Tail Recursion
Tel
telford@eng.uts.edu.au
Fri Oct 2 00:09:00 GMT 1998
I'm from the guile (scheme) mailing list and the argument has come
up over tail calls. Some test code of mine seems to show a bug in
egcs tail recursion:
----------------------------------------------------------------tail.c
typedef int returnable_thing;
extern int i;
extern void silly_side_effect( void );
extern returnable_thing tail_final( void );
returnable_thing tail_eater( void )
{
silly_side_effect();
if( i-- )
{
return( tail_eater());
}
return( tail_final());
}
----------------------------------------------------------------------
Compiled with: gcc -O -S -fomit-frame-pointer tail.c
to give:
----------------------------------------------------------------tail.s
.file "tail.c"
.version "01.01"
gcc2_compiled.:
.text
.align 4
.globl tail_eater
.type tail_eater,@function
tail_eater:
.L3:
call silly_side_effect
decl i
cmpl $-1,i
jne .L3
call tail_final
ret
.Lfe1:
.size tail_eater,.Lfe1-tail_eater
.ident "GCC: (GNU) egcs-2.91.57 19980901 (egcs-1.1 release)"

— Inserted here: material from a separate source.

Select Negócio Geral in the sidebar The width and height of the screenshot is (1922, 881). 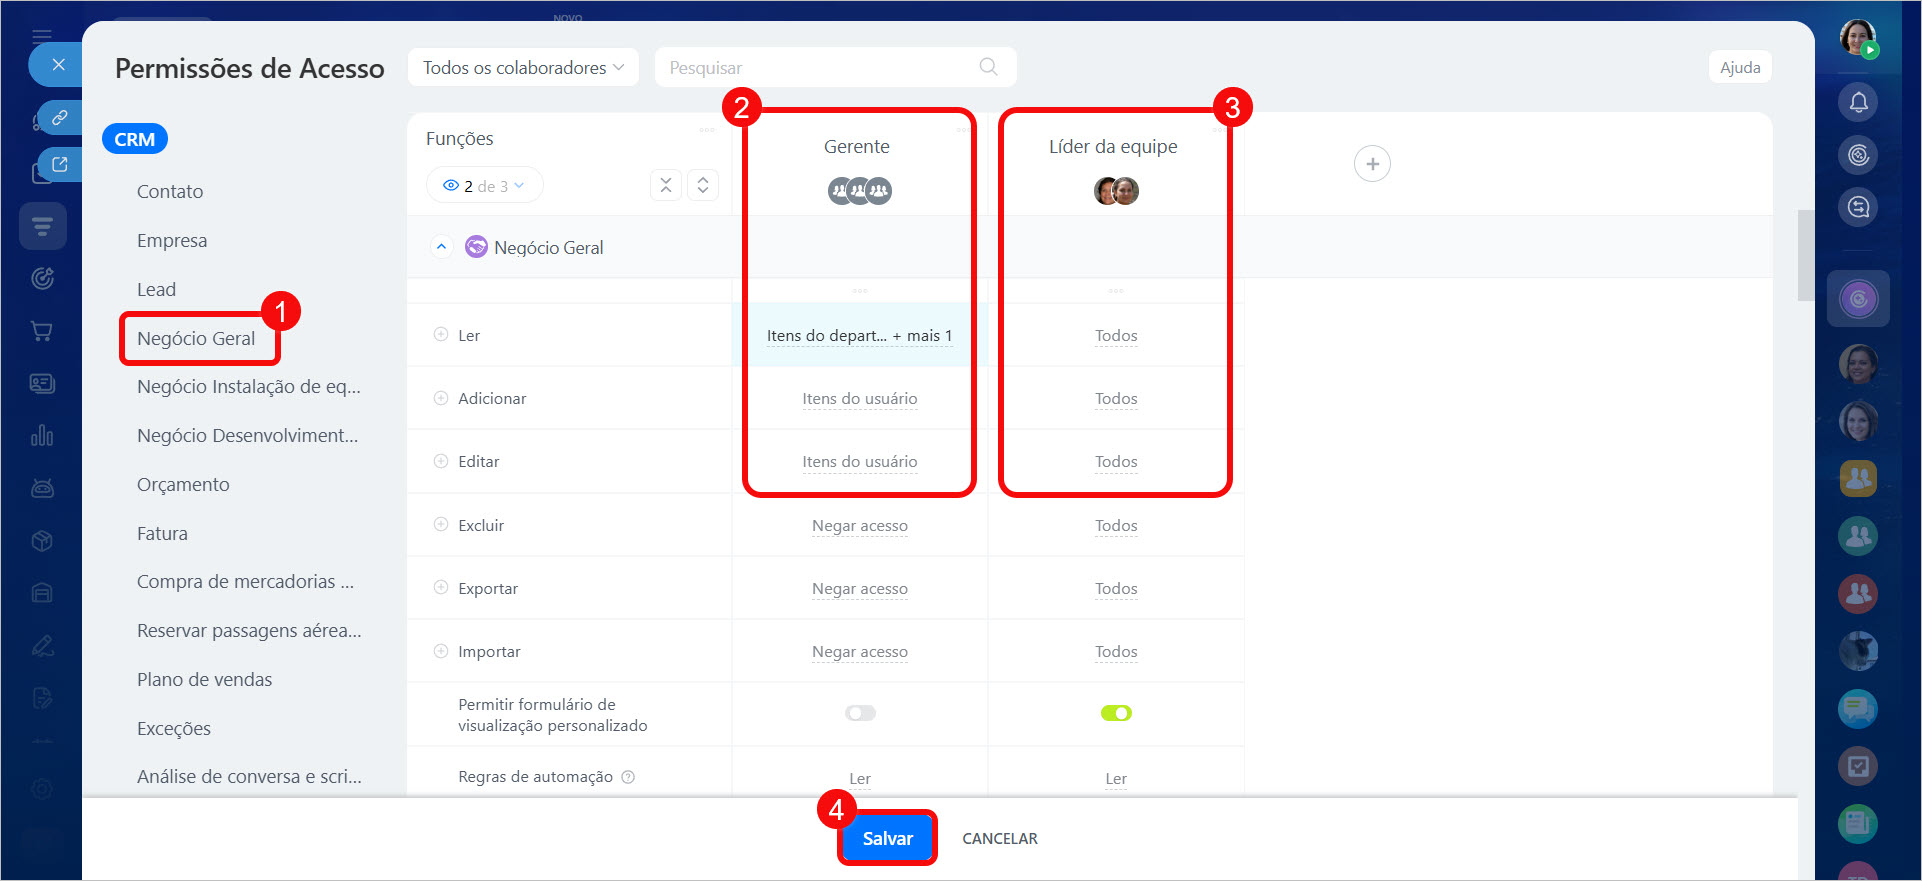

----------------------------------------------------------------------
All looks good here, the tail recursion of tail_eater() into itself
has become a loop and doesn't blow the stack. However, changing the
first line to:
typedef void returnable_thing;
will give this result:
----------------------------------------------------------------tail.s
.file "tail.c"
.version "01.01"
gcc2_compiled.:
.text
.align 4
.globl tail_eater
.type tail_eater,@function
tail_eater:
call silly_side_effect
decl i
cmpl $-1,i
je .L2
call tail_eater
ret
.p2align 4,,7
.L2:
call tail_final
ret
.Lfe1:
.size tail_eater,.Lfe1-tail_eater
.ident "GCC: (GNU) egcs-2.91.57 19980901 (egcs-1.1 release)"
----------------------------------------------------------------------
The tail recursion is spoiled but why shouldn't I get tail recursion
from a function returning void? It seems strange that it would be handled
differently to other functions, am I missing the obvious?
One further question... why can't ``call tail_final'' also be optimised to a
jump? It seems to me that ANY call immediately followed by a return
should be optimised to a jump. I understand that the frame pointer
would normally be between the call and the ret but when I tell the
compiler -fomit-frame-pointer then I'm saying that I don't give a toss
about debugging and what I want is the best optimisation. This would
allow mutual recursion and state machines and other nice things.
Does this depend on processor architecture? Is so, why?